Stored data entries
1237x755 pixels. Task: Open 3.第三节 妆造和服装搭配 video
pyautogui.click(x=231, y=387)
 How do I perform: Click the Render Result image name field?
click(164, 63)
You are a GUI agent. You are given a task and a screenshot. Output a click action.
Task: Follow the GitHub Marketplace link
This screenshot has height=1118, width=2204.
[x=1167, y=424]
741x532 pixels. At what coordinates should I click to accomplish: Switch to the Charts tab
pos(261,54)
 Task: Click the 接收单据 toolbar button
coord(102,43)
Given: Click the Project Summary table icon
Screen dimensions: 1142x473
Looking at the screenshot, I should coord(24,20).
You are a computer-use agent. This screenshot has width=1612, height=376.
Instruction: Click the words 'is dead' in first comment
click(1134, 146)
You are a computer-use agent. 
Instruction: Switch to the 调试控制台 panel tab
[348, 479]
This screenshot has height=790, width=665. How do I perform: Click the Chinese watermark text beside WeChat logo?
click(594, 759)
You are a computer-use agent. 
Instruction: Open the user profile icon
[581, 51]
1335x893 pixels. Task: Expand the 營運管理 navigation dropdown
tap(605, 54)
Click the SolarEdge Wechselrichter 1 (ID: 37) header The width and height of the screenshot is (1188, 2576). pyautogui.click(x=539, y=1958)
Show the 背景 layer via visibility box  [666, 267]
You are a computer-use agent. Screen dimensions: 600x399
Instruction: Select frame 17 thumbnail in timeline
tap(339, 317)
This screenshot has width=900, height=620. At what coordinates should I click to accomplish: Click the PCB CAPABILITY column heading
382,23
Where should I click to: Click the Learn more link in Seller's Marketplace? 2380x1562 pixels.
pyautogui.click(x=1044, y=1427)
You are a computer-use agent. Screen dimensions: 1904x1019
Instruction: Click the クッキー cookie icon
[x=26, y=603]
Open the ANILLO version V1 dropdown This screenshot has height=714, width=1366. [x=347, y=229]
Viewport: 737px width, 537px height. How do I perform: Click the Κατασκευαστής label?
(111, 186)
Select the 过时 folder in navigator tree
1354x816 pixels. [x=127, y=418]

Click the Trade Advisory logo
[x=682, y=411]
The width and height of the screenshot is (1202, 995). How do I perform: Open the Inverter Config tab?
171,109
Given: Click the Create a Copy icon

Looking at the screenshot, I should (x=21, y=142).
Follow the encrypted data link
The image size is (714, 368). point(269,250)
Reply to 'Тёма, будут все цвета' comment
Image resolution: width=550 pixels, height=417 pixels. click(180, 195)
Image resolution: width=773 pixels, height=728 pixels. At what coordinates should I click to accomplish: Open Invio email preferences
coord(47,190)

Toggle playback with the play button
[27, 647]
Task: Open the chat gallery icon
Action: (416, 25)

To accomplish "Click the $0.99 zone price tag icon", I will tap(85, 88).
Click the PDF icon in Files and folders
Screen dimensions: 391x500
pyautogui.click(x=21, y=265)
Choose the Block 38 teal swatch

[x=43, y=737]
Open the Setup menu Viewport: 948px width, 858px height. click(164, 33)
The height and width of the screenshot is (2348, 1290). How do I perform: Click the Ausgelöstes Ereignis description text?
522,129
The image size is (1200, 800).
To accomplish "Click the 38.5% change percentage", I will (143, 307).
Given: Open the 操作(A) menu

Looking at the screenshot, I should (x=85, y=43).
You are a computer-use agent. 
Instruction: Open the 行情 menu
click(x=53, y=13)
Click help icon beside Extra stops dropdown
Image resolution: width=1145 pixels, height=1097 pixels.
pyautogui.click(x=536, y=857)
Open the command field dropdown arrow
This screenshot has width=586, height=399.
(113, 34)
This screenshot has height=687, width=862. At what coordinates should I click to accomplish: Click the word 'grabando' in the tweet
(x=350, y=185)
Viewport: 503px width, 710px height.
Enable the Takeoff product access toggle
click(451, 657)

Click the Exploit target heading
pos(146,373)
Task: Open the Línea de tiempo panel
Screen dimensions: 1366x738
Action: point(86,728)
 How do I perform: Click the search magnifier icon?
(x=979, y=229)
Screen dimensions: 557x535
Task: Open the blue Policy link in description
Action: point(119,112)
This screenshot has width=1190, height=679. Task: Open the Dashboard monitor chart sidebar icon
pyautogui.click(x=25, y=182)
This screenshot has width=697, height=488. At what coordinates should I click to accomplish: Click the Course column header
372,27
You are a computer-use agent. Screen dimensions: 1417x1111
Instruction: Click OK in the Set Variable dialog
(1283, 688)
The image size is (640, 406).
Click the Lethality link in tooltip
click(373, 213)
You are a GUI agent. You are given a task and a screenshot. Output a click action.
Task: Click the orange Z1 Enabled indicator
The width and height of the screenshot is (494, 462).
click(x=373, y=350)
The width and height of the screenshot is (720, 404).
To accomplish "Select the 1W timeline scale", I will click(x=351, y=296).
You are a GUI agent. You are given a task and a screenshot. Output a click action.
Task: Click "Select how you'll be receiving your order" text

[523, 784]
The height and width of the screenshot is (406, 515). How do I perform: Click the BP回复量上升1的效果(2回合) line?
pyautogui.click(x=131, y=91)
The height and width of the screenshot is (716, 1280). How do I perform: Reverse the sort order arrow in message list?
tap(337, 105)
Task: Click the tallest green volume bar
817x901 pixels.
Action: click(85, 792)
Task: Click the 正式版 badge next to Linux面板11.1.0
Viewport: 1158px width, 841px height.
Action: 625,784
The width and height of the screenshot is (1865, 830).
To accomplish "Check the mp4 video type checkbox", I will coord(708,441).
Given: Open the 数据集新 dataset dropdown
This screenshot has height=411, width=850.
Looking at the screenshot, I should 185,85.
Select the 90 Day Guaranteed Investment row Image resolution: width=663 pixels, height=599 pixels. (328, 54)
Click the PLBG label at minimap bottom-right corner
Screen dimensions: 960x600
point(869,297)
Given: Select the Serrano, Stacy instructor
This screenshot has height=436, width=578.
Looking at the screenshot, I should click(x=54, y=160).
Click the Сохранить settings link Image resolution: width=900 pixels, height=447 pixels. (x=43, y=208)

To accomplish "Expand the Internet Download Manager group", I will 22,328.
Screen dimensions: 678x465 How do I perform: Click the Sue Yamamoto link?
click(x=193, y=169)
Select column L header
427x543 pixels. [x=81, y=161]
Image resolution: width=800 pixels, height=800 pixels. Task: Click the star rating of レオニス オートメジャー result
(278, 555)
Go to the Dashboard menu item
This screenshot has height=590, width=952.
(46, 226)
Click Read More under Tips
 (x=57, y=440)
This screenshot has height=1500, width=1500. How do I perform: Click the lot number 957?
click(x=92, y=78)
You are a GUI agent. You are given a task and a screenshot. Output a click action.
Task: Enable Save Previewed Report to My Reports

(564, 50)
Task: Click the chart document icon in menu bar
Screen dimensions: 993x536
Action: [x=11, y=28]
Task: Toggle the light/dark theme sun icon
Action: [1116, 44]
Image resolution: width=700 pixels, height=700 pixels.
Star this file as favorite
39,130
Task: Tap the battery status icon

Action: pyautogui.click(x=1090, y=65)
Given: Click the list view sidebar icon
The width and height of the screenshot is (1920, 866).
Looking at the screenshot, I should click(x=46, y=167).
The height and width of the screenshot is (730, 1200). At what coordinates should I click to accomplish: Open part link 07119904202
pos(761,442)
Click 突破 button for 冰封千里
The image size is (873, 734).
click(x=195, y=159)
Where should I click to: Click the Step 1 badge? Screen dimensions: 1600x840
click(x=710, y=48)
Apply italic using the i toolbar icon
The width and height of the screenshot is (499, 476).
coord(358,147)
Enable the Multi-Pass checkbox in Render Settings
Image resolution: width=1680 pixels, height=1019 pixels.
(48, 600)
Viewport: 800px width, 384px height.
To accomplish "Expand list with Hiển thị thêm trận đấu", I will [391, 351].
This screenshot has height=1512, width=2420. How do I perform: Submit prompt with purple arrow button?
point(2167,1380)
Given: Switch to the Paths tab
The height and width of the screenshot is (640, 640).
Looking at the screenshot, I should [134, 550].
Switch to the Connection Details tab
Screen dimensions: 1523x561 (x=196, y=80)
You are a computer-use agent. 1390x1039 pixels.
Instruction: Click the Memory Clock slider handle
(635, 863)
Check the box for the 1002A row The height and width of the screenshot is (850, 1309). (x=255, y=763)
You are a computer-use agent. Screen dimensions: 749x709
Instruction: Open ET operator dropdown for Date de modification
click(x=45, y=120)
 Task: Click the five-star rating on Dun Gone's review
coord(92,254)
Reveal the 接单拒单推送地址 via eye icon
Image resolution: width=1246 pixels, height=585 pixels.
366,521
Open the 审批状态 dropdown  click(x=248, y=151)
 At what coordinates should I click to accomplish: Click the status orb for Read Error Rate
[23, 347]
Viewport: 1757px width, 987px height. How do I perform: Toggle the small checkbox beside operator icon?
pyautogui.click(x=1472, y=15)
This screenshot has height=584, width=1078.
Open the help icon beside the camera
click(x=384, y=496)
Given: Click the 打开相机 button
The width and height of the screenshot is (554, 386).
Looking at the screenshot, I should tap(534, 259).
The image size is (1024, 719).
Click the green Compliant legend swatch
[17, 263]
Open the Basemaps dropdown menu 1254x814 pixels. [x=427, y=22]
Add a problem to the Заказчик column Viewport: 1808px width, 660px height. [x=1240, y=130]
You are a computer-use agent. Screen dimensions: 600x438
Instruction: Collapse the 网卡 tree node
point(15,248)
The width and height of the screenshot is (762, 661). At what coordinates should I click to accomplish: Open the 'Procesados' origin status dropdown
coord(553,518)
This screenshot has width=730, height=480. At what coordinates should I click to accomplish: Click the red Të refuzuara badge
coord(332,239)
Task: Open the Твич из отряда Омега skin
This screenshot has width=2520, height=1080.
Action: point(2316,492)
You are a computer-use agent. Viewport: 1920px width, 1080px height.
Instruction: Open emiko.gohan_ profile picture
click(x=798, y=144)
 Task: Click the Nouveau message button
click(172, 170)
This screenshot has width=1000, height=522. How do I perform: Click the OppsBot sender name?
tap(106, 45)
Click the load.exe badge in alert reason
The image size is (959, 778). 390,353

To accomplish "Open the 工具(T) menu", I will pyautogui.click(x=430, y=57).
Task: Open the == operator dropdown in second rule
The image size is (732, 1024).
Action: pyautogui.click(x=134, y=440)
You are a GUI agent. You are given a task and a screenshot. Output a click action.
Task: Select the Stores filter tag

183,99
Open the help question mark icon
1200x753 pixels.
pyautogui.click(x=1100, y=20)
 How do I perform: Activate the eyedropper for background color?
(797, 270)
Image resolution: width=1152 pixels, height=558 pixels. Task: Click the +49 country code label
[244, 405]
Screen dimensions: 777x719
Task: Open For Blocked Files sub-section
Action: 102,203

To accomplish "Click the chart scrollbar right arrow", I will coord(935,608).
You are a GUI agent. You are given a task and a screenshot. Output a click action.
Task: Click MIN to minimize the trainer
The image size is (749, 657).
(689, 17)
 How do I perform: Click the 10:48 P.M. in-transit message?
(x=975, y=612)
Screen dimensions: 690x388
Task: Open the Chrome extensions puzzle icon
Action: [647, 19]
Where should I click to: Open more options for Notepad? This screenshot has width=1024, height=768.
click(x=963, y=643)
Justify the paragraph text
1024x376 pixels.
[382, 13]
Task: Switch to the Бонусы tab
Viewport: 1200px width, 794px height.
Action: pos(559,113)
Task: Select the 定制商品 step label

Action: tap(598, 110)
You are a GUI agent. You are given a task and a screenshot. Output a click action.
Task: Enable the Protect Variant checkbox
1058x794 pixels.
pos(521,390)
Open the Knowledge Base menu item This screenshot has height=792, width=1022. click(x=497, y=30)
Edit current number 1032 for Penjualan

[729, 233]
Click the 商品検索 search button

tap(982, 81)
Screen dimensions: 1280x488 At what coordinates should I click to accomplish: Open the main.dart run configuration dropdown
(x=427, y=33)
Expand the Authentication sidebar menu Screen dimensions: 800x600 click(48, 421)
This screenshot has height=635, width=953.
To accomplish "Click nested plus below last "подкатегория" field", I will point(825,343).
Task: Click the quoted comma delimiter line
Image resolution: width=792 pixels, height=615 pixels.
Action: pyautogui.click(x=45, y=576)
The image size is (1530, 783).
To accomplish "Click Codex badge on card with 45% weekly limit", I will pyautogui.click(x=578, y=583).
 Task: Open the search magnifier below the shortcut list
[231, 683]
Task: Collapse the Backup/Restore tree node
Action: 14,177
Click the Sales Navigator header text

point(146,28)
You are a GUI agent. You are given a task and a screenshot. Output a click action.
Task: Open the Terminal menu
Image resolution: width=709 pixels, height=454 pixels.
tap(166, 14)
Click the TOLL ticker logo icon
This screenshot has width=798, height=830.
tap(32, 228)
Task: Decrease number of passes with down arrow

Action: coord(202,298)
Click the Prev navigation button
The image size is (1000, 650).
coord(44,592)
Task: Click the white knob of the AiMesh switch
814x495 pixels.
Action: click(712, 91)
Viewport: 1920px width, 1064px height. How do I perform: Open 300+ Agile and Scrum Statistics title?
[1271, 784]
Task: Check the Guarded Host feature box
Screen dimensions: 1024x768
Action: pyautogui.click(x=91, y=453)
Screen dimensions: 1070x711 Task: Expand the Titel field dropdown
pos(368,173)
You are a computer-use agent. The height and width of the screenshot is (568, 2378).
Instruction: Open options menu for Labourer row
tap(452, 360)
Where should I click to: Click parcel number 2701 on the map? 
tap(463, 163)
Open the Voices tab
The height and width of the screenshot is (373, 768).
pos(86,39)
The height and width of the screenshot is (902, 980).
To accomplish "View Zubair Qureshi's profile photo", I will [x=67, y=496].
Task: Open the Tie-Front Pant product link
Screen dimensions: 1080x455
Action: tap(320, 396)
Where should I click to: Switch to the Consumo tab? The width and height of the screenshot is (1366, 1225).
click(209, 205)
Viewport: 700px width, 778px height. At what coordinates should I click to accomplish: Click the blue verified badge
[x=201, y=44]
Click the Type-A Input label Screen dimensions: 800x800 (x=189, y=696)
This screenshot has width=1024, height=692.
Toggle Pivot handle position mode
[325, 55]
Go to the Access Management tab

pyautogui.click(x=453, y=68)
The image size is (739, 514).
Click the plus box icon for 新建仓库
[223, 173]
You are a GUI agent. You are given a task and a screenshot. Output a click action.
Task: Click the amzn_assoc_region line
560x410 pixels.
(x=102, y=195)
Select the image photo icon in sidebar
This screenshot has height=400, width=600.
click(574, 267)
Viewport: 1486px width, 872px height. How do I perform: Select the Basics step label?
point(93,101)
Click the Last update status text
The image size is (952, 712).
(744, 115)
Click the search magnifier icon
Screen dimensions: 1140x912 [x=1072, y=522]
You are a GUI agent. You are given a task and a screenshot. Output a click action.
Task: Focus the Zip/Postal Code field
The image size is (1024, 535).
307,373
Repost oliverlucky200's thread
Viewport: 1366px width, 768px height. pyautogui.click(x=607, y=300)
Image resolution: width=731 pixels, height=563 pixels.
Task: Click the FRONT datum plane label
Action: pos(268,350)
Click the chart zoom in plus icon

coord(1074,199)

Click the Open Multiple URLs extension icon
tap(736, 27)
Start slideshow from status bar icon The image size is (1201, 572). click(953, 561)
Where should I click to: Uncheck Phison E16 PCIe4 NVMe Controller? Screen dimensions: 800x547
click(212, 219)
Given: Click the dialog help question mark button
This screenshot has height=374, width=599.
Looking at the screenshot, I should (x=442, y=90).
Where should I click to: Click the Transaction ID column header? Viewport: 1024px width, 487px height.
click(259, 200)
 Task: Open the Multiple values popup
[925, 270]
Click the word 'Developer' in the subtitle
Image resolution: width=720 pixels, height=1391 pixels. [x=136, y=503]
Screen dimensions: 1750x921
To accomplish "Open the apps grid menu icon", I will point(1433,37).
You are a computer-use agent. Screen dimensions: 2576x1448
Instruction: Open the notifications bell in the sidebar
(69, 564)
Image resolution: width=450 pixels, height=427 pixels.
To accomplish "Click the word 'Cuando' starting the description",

ACTIVITY:
Read the entries and pick out all lines that include the word "item".

REPLY:
Go to the Dashboard menu item
Open the Knowledge Base menu item This screenshot has height=792, width=1022. click(x=497, y=30)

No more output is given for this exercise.